● Supplied text:
%%

Researchers at the Puget Sound Institute who analyzed the mussels said the discovery of pharmaceuticals and illicit drugs in harbors in the Seattle and Bremerton areas is not uncommon — but the organization noted this is the first time that opioids have been found in local shellfish.
“We found antibiotics, we found antidepressants, chemotherapy drugs, heart medications and also oxycodone,” biologist Jennifer Lanksbury, who led the Washington Department of Fish and Wildlife study, told K5 News.
Scientists determined that the slew of medications are passed into the Puget Sound through discharge from wastewater treatment plants.
The analysis is part of the state’s biennial Puget Sound Mussel Monitoring Program, in which uncontaminated mussels are transplanted into various locations to study pollution levels.

%%

● Source material:

%%

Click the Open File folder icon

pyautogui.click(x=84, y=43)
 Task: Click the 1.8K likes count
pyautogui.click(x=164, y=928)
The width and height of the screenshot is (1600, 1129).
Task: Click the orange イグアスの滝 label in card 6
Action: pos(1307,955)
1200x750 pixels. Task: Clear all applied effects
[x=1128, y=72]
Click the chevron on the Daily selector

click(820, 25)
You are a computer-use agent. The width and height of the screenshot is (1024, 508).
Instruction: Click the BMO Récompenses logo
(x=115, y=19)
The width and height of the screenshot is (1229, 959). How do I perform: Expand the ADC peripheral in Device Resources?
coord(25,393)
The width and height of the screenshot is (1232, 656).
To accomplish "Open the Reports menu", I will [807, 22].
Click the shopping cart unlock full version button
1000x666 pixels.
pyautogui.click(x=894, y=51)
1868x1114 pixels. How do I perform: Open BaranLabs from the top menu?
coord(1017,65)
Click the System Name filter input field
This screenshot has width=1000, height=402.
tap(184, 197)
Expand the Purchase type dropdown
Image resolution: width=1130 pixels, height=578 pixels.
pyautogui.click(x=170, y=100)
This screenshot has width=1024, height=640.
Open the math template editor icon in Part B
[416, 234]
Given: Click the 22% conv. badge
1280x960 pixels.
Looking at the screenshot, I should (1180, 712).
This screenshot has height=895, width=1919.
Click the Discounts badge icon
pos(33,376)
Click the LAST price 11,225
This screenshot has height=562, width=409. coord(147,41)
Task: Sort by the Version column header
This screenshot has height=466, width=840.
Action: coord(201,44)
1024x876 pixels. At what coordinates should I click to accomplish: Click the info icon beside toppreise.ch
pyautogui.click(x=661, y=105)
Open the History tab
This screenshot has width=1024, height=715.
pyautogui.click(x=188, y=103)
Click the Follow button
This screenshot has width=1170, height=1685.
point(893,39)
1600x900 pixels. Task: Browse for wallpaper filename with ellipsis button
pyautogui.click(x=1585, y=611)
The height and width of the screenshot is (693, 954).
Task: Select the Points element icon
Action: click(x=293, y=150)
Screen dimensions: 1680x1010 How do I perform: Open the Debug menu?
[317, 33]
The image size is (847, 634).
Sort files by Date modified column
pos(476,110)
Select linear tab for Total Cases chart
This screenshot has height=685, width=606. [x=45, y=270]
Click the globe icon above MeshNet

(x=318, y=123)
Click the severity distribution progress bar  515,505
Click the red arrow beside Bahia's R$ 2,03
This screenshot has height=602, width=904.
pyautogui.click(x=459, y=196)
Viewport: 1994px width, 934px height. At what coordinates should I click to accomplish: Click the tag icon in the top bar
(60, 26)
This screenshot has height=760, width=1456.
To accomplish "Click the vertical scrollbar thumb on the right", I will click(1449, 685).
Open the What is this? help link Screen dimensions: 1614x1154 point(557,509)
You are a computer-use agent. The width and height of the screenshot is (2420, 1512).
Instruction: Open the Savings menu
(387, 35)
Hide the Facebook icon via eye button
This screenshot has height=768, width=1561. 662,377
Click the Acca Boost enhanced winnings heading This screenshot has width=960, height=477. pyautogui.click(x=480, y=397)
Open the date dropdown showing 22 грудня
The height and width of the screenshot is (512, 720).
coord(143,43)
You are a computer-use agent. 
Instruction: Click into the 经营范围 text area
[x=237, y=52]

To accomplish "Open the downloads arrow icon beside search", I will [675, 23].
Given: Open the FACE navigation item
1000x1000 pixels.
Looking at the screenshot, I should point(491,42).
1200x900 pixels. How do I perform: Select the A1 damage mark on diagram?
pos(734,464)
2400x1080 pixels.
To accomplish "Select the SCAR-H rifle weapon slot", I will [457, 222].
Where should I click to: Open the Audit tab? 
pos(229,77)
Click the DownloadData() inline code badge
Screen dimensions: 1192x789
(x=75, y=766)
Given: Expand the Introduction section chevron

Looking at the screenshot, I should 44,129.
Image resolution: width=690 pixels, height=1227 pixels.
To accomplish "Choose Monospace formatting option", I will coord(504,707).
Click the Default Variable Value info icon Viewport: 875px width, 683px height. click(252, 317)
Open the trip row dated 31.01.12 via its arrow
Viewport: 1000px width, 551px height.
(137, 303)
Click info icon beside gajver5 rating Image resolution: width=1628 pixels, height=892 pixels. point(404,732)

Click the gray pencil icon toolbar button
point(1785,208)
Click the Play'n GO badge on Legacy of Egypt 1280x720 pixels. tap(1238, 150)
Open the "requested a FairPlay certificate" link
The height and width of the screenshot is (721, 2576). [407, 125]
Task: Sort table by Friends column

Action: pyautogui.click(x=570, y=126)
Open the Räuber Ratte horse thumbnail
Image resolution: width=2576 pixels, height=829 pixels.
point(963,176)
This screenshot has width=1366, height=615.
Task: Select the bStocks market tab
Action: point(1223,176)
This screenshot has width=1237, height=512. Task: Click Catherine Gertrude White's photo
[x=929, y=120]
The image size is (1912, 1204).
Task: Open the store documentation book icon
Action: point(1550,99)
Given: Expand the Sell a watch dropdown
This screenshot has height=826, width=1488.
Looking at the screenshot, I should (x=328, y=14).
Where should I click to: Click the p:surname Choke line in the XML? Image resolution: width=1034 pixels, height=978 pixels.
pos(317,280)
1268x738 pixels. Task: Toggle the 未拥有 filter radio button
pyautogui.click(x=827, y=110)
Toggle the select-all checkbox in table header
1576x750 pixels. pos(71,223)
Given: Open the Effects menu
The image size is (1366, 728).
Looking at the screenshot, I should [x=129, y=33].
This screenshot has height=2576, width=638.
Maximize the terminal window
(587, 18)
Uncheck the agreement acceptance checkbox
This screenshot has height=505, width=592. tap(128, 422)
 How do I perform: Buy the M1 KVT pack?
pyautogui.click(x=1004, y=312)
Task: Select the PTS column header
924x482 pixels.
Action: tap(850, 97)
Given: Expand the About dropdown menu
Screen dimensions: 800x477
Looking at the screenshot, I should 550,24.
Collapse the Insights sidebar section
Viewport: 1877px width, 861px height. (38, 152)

%%

● Task brief:
Continue the text about drugs detected in Puget Sound mussels, starting after its last sentence. The items have no connection to the text about opioids found in Puget Sound mussels.

● Exercise answer:
The reason mussels are the preferred test subject to track toxins in marine life is because they are filter feeders, eating microscopic plants and animals that they strain out of seawater. In the process, “they pick up all sorts of contaminants, so at any given time their body tissues record data about water quality over the previous two to four months,” the institute explains.
The Institute reported that the amount of oxycodone found in the tainted mussels was thousands of times lower than a therapeutic dose for humans. And the highly addictive drug was only ingested by mussels in three of 18 test sites, described as highly urbanized and not near any commercial shellfish beds.